### WORK TO DO
Quote the text of each row below word for word, leaving out the pictures.

Source data
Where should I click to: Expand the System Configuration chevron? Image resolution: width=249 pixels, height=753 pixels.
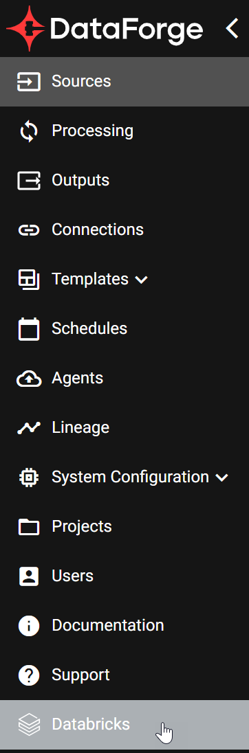point(221,477)
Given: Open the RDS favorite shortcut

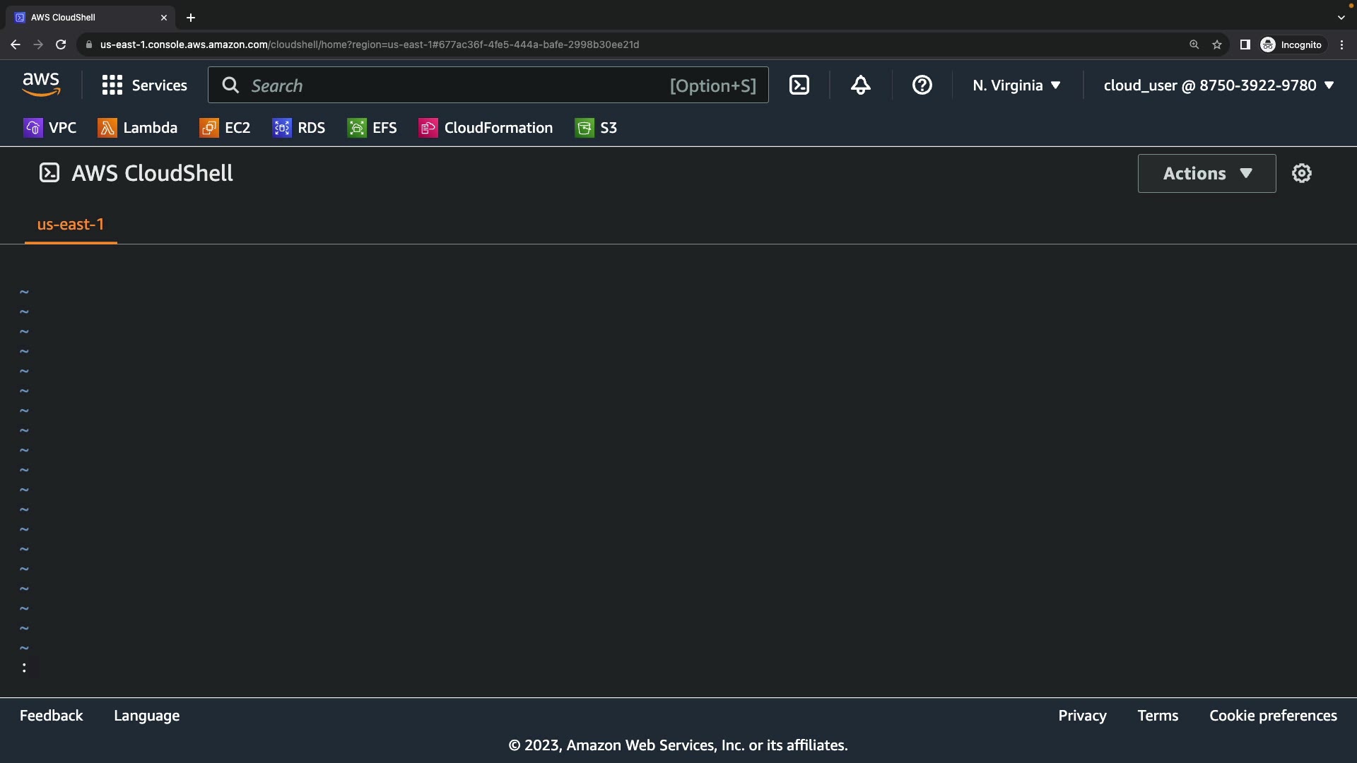Looking at the screenshot, I should 299,128.
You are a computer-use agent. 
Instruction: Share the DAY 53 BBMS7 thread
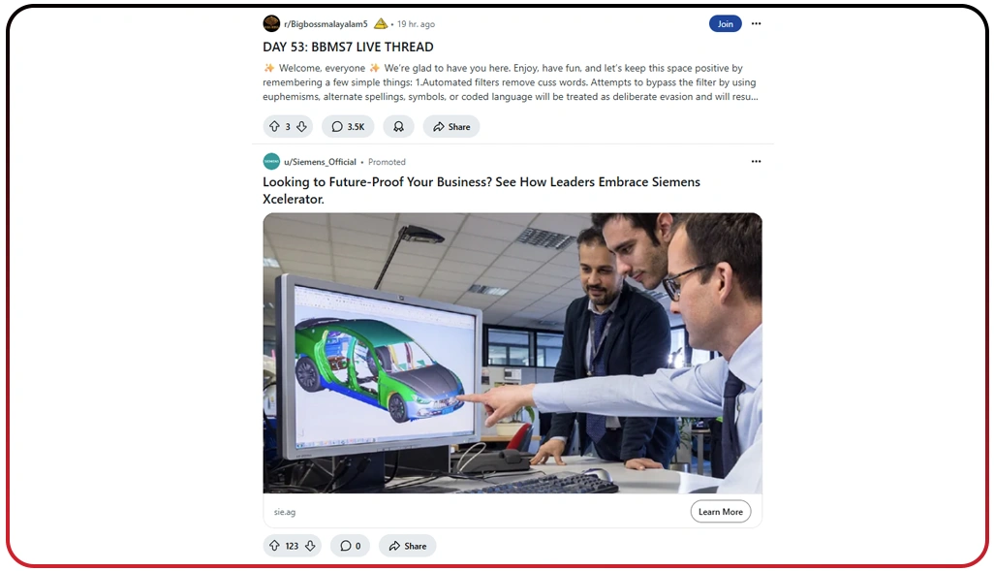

### PROBLEM SOLUTION
Where should I click to: Expand the System Configuration chevron? Image resolution: width=249 pixels, height=753 pixels.
point(221,477)
Given: Open the RDS favorite shortcut

Looking at the screenshot, I should 299,128.
You are a computer-use agent. 
Instruction: Share the DAY 53 BBMS7 thread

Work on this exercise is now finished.